As the name kind of suggests, the authors of the mixup article propose to train the model on a mix of the pictures of the training set. Let’s say we’re on CIFAR10 for instance, then instead of feeding the model the raw images, we take two (which could be in the same class or not) and do a linear combination of them: in terms of tensor it’s
new_image = t * image1 + (1-t) * image2
where t is a float between 0 and 1. Then the target we assign to that image is the same combination of the original targets:
new_target = t * target1 + (1-t) * target2
assuming your targets are one-hot encoded (which isn’t the case in pytorch usually). And that’s as simple as this.

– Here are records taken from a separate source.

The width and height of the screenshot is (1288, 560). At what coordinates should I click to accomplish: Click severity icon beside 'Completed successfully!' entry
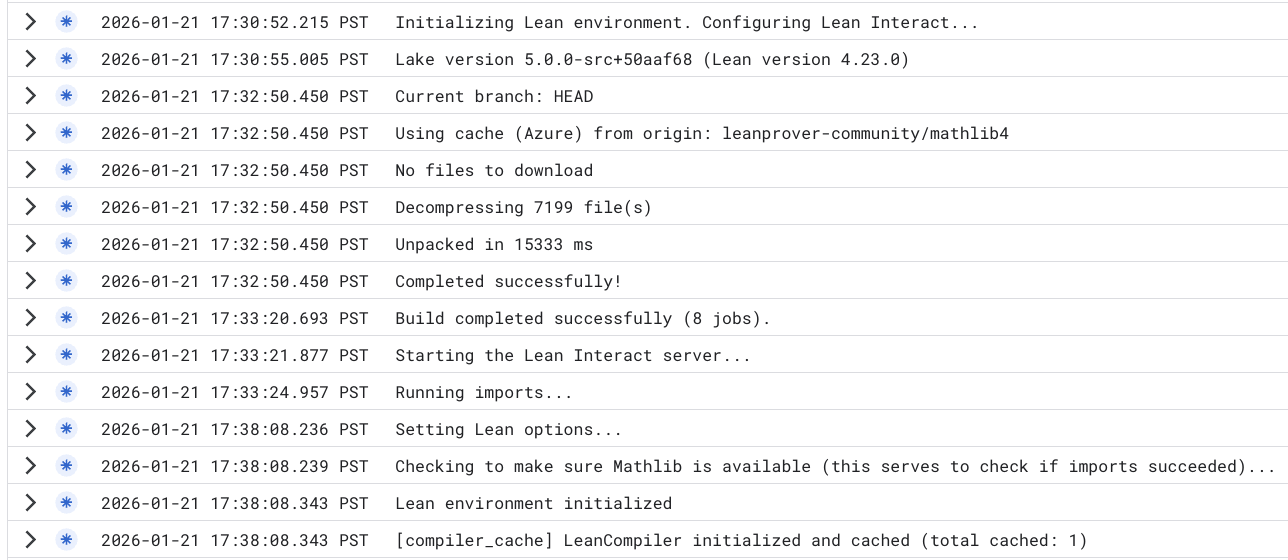click(x=66, y=281)
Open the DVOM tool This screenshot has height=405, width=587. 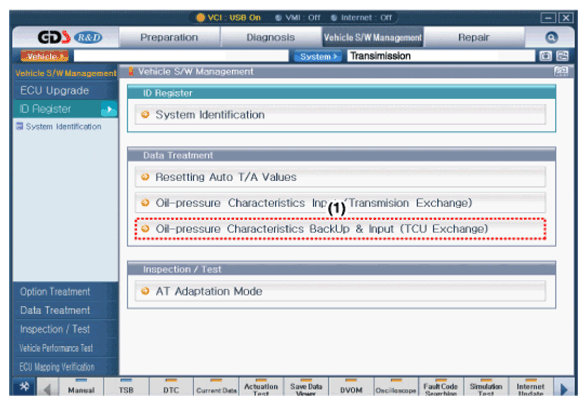[351, 387]
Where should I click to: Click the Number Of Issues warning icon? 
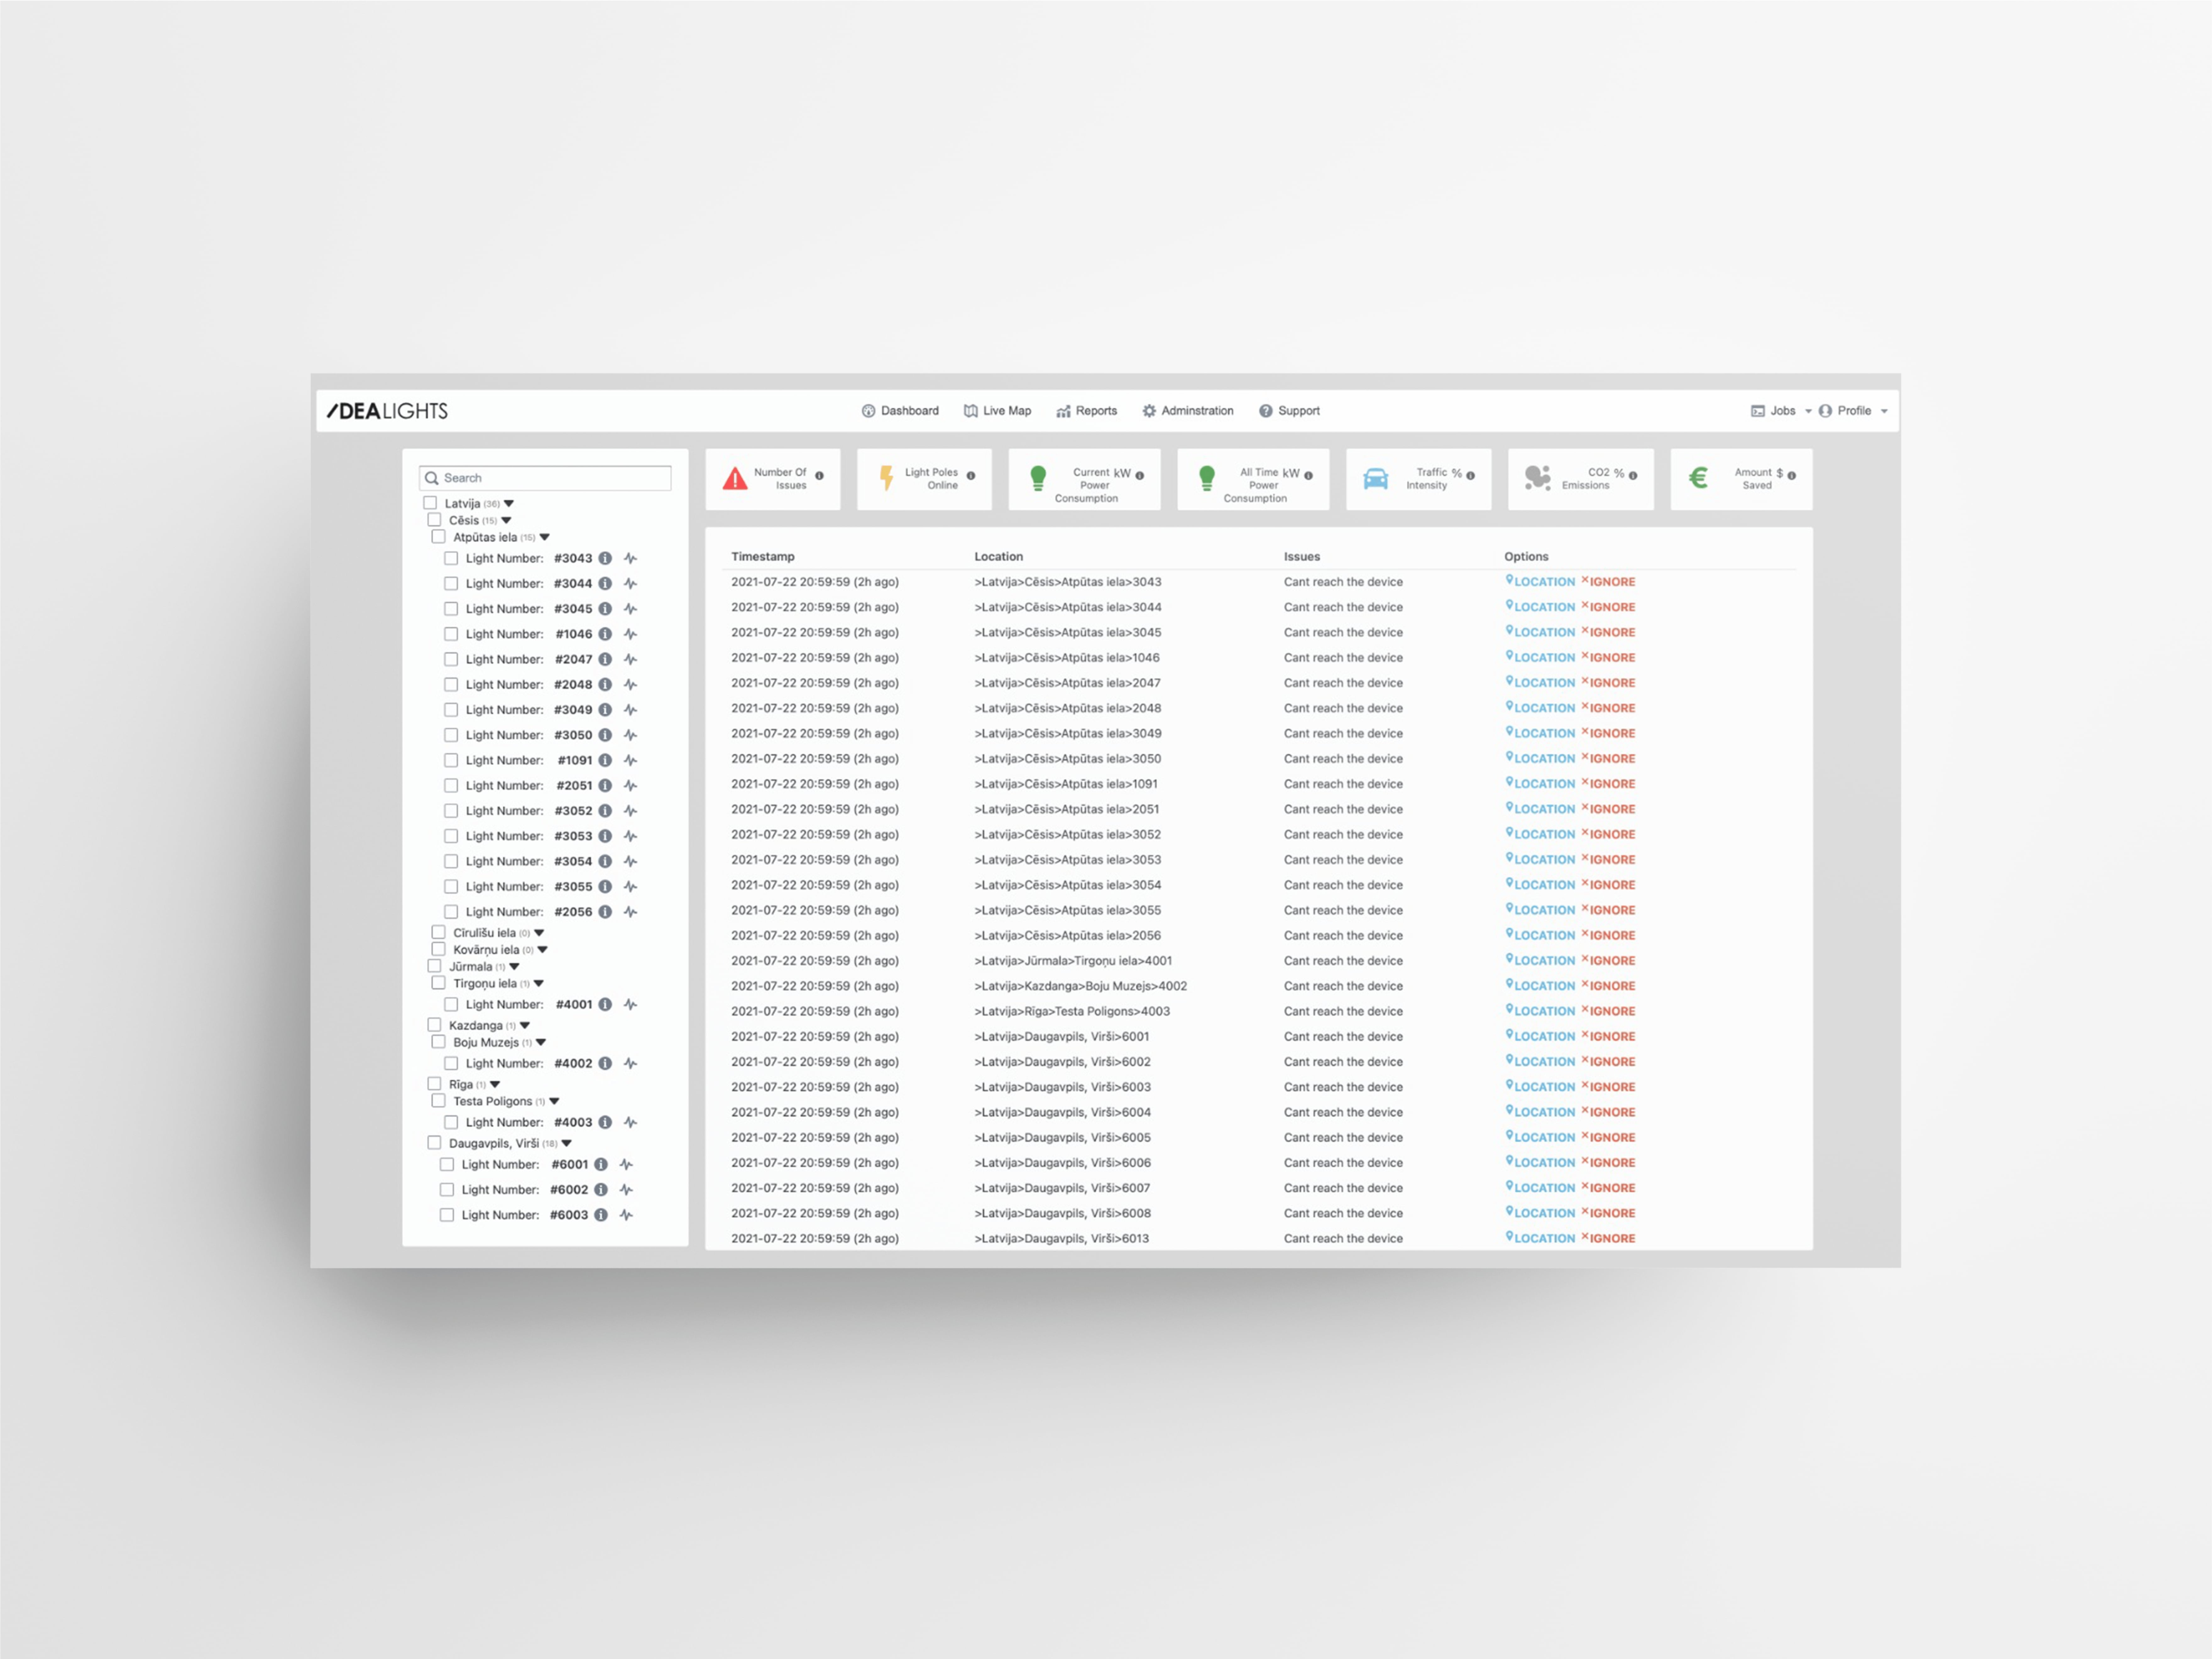tap(735, 479)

Dog or cat? The right answer here is 70% dog and 30% cat
As the picture above shows, it’s a bit hard for a human eye to comprehend the pictures obtained (although we do see the shapes of a dog and a cat) but somehow, it makes a lot of sense to the model which trains more efficiently. One difference I’ve noticed is that the final loss (training or validation) will be higher than when training without mixup even if the accuracy is far better, which means that a model trained like this will make predictions that are a bit less confident.
In the original article, the authors suggested three things:
- Create two separate dataloaders and draw a batch from each at every iteration to mix them up
- Draw a t value following a beta distribution with a parameter alpha (0.4 is suggested in their article)
- Mix up the two batches with the same value t.
- Use one-hot encoded targets
Why the beta distribution with the same parameters alpha? Well it looks like this:
so it means there is a very high probability of picking values close to 0 or 1 (in which case the image is almost from 1 category) and then a somewhat constant probability of picking something in the middle (0.33 as likely as 0.5 for instance).
While this works very well, it’s not the fastest way we can do this. The main point that slows down this process is wanting two different batches at every iteration (which means loading twice the amount of images and applying to them the other data augmentation function). To avoid this slow down, we can be a little smarter and mixup a batch with a shuffled version of itself (this way the images mixed up are still different).
Then pytorch was very careful to avoid one-hot encoding targets when it could, so it seems a bit of a drag to undo this. Fortunately for us, if the loss is a classic cross-entropy, we have
loss(output, new_target) = t * loss(output, target1) + (1-t) * loss(output, target2)
so we won’t one-hot encode anything and just compute those two losses then do the linear combination.
Using the same parameter t for the whole batch also seemed a bit unefficient. In our experiments, we noticed that the model can train faster if we draw a different t for every image in the batch (both options get to the same result in terms of accuracy, it’s just that one arrives there more slowly).
The last trick we have to apply with this is that there can be some duplicates with this strategy: let’s say or shuffle say to mix image0 with image1 then image1 with image0, and that we draw t=0.1 for the first, and t=0.9 for the second. Then
image0 * 0.1 + shuffle0 * (1-0.1) = image0 * 0.1 + image1 * 0.9 image1 * 0.9 + shuffle1 * (1-0.9) = image1 * 0.9 + image0 * 0.1
will be the sames. Of course we have to be a bit unlucky but in practice, we saw there was a drop in accuracy by using this without removing those duplicates. To avoid them, the tricks is to replace the vector of parameters t we drew by
t = max(t, 1-t)
The beta distribution with the two parameters equal is symmetric in any case, and this way we insure that the biggest coefficient is always near the first image (the non-shuffled batch).
All of this can be found in the mixup module, coded as a callback. The bit that mixes the batch is in MixUpCallback, and the bit that takes care of the loss is in MixUpLoss (that will wrap a usual loss function like F.cross_entropy if needed). The final mixup function is in the train module, to deploy this in one line of code when needed.